Tiga

79 5 4
                                    

# Melihat bintang bersama (Reyna)

Malam ini Reyna akan belajar bersama Kafka sekaligus melihat bintang di teras rumahnya. Tepat pukul tujuh Kafka sudah berada di depan rumahnya. Reyna yang melihat Kafka dari jendela kamarnya, segera turun ke bawah kemudian membukakan pintu untuk Kafka.

“Hai,” sapa Kafka begitu Reyna membuka pintu rumahnya. Tangannya penuh dengan buku-buku tebal yang membuat Reyna penasaran.

“Hei.” Jawab Reyna sambil tersenyum. Kecanggungan melanda, hingga mereka terdiam beberapa lama di depan pintu.

“Reyn, Kafka disuruh masuk dong,” Ucap Mamanya yang tiba-tiba sudah berdiri di samping Reyna, memecahkan keheningan diantara mereka.
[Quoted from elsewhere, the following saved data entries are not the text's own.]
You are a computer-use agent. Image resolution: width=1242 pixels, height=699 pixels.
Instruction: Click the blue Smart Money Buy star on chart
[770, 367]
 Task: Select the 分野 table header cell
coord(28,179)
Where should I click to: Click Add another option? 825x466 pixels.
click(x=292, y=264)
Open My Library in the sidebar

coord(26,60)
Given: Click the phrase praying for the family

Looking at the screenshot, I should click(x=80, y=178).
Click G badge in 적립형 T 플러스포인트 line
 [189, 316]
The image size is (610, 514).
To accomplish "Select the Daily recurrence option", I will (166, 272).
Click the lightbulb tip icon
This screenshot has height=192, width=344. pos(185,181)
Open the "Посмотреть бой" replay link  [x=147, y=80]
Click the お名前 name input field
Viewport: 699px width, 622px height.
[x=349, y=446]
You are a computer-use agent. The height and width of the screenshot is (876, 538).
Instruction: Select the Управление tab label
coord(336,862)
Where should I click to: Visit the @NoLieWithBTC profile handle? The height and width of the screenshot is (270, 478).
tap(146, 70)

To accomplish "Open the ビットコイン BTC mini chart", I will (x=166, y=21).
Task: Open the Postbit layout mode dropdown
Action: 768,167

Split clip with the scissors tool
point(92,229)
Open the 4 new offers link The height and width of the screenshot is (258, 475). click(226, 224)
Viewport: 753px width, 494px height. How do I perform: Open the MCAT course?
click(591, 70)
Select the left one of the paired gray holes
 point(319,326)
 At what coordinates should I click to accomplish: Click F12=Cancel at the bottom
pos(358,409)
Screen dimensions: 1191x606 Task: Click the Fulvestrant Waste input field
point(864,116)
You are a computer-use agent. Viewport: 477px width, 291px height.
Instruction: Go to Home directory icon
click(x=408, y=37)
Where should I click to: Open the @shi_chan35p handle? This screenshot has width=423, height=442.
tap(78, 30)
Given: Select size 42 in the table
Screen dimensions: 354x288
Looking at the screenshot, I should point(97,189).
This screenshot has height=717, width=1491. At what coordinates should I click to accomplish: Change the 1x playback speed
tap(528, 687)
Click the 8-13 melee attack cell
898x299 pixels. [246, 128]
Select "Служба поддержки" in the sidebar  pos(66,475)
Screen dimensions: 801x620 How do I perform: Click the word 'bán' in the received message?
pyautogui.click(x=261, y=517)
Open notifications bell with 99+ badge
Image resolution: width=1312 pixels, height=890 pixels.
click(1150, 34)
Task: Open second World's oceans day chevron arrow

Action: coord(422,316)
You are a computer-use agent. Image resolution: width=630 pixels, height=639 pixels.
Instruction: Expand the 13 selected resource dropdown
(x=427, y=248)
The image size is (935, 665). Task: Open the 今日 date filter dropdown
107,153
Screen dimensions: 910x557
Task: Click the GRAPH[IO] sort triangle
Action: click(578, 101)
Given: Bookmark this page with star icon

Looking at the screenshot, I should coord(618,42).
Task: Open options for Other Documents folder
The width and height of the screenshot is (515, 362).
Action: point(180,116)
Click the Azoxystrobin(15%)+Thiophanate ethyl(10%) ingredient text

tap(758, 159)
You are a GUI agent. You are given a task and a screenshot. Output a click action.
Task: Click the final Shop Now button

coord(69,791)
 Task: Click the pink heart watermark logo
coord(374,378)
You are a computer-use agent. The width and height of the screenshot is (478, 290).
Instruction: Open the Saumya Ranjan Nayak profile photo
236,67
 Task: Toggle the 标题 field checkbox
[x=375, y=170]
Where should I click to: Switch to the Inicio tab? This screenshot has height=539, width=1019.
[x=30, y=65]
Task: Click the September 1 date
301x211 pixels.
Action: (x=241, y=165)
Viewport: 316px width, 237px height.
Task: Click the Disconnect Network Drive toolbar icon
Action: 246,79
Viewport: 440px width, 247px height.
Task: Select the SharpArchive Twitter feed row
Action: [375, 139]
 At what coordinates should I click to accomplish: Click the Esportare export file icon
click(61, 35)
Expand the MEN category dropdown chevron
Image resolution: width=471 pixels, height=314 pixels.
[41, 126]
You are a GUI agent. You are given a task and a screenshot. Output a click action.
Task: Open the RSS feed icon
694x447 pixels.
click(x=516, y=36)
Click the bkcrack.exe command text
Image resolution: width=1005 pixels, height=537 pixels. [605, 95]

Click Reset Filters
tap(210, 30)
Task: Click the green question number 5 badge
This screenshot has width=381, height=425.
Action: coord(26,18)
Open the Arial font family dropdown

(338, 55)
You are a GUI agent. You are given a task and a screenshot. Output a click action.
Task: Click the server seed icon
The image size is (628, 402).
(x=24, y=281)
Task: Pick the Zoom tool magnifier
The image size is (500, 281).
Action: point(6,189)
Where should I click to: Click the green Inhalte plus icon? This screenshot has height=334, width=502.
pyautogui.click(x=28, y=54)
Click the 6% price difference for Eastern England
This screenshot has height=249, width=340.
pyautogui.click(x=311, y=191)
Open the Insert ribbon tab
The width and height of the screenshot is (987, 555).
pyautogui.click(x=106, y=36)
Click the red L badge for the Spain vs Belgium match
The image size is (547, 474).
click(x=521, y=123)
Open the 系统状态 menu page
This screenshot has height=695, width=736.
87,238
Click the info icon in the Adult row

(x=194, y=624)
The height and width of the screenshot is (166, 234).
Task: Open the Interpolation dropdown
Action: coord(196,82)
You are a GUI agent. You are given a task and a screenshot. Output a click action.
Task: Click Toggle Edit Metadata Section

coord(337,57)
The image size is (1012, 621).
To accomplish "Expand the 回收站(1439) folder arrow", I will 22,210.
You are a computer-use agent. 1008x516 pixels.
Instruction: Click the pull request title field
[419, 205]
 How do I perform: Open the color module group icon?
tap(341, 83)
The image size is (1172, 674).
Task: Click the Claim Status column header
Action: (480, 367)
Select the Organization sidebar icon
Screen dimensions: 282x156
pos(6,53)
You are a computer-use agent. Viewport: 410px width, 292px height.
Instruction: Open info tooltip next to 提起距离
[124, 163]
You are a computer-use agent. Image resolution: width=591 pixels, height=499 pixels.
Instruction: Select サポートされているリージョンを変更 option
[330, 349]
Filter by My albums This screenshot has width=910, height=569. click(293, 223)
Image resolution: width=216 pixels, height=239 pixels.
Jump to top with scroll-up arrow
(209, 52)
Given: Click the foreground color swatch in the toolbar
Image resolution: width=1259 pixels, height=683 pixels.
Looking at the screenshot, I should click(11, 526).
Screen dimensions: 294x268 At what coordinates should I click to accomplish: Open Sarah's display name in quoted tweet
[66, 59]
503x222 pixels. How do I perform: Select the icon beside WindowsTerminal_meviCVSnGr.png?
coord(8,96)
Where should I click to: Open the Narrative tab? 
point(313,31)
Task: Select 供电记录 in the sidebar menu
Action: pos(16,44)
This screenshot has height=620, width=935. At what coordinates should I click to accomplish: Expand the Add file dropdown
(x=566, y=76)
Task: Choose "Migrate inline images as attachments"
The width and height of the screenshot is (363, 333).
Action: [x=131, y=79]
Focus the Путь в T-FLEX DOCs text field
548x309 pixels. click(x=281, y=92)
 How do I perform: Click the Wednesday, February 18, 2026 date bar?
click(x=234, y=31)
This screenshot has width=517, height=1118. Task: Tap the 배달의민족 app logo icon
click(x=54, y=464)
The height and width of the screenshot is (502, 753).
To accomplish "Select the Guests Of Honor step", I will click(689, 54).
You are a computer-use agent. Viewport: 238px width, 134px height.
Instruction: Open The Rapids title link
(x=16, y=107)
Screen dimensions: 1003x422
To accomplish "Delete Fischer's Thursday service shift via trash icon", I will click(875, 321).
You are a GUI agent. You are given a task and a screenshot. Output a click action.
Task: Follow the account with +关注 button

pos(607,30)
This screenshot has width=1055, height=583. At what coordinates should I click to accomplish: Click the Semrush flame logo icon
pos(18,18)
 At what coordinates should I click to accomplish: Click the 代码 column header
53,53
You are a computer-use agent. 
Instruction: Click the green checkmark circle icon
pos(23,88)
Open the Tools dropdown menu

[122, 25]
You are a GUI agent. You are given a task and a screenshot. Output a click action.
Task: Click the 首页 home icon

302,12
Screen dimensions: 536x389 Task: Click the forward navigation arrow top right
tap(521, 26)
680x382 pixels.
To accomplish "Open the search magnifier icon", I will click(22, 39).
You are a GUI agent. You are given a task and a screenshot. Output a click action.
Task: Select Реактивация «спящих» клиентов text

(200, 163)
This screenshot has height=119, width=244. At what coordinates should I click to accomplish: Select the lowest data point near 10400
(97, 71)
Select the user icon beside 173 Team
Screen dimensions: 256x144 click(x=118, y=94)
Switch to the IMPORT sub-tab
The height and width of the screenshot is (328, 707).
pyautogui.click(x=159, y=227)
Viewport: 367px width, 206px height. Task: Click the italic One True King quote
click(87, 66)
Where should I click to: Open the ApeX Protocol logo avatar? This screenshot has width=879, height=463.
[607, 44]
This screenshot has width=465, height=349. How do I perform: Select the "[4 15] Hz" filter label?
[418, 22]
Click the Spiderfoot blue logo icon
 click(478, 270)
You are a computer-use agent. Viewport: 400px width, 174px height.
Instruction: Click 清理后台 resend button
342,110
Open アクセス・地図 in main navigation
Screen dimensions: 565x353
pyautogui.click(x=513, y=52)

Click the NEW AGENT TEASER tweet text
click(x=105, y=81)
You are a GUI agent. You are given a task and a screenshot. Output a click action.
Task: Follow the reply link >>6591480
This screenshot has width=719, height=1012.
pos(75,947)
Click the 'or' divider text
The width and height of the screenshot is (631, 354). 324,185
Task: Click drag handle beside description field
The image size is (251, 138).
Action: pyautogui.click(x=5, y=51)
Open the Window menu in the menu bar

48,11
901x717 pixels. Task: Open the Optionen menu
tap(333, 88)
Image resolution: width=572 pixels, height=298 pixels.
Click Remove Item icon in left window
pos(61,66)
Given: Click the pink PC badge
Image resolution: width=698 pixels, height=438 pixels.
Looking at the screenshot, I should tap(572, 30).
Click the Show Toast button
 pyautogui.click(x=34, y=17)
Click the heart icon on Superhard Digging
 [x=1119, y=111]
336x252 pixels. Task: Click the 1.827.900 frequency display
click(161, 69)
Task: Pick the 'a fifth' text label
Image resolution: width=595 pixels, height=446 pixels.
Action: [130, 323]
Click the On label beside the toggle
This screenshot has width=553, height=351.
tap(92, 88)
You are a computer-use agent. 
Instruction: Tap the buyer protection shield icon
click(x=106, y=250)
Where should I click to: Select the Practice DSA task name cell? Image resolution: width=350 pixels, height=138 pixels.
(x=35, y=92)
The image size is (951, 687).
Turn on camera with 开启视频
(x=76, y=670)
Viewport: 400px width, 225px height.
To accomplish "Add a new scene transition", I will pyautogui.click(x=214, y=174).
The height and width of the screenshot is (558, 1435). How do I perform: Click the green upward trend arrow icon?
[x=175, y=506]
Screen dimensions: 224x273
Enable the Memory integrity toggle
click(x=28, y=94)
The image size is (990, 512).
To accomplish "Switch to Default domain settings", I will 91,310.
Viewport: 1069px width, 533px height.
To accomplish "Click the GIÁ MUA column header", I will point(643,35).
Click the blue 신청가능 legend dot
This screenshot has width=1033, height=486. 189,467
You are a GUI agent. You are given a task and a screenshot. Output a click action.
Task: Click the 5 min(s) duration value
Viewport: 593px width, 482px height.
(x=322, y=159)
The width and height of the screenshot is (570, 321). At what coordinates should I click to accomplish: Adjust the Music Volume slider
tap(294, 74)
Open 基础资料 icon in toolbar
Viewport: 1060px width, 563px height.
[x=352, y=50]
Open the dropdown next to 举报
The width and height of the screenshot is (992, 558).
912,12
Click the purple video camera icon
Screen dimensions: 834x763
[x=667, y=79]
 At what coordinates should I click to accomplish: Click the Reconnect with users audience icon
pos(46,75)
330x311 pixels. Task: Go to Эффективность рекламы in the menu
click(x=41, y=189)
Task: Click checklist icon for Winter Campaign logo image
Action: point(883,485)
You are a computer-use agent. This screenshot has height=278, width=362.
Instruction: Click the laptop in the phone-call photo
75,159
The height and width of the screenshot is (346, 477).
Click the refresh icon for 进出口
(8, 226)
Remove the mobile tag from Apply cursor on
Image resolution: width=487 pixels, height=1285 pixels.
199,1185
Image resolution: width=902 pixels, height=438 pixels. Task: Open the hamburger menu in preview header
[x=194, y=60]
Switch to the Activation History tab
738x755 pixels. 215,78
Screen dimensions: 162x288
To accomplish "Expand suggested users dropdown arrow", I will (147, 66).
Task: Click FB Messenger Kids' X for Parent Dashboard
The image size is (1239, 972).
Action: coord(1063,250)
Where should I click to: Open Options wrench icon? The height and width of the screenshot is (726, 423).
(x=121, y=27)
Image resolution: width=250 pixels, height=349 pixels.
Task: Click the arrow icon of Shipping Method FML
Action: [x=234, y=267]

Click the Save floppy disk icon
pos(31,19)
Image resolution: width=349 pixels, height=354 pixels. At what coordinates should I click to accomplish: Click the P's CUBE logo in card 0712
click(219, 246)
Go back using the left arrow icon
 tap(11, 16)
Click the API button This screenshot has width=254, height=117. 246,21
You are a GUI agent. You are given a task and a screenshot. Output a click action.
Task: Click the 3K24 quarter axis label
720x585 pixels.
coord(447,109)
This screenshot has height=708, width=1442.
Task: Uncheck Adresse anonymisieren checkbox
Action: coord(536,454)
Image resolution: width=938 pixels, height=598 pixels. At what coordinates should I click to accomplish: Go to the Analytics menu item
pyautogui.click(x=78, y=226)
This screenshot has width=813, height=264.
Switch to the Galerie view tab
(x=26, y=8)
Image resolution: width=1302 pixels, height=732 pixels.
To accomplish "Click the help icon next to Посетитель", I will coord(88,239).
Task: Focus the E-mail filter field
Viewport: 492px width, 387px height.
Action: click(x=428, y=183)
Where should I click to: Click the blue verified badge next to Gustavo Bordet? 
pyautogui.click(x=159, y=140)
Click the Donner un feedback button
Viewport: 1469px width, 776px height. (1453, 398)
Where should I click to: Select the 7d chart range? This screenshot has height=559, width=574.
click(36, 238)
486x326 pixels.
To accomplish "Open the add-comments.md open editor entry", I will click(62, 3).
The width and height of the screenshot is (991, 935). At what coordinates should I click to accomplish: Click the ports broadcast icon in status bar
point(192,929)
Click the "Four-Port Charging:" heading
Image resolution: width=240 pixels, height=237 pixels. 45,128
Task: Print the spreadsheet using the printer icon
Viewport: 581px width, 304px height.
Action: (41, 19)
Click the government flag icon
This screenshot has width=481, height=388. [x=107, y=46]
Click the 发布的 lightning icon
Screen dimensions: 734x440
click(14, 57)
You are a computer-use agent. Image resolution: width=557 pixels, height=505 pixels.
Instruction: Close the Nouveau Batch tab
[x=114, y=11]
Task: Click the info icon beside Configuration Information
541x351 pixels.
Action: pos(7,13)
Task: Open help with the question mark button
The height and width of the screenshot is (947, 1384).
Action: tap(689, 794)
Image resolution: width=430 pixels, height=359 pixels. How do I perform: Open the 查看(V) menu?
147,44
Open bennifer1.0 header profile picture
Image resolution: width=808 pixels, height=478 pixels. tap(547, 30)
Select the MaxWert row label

Reyna terkesiap kemudian mempersilahkan Kafka masuk ke dalam rumahnya.

“Iya, Tante.” Jawab Kafka mantap. Reyna mengajak Kafka ke teras belakang rumahnya. Teras rumahnya sudah disulap menjadi tempat belajar dengan meja besar dan karpet tebal yang nyaman. Reyna juga sudah menyiapkan cookies-cookies yang ia buat bersama Mamanya tadi siang. Tak lupa juga tersedia orange juice dingin kesukaan Reyna dan Kafka.

“Kamu, bawa buku apa? Kok banyak banget?” tanya Reyna penasaran ketika Kafka menaruh buku-buku tebal yang dipegangnya dari tadi. Kafka memberikan salah satu buku itu kepada Reyna.

“Wow, kamu punya buku ini?” tanya Reyna takjub. Ternyata buku yang Kafka bawa adalah buku mengenai Astronomi: Bintang, Benda Langit yang Bercahaya. Reyna membolak-balikkan buku itu dengan antusias terukir di wajahnya. Setelah membaca bukunya sampai habis, ia teringat sesuatu.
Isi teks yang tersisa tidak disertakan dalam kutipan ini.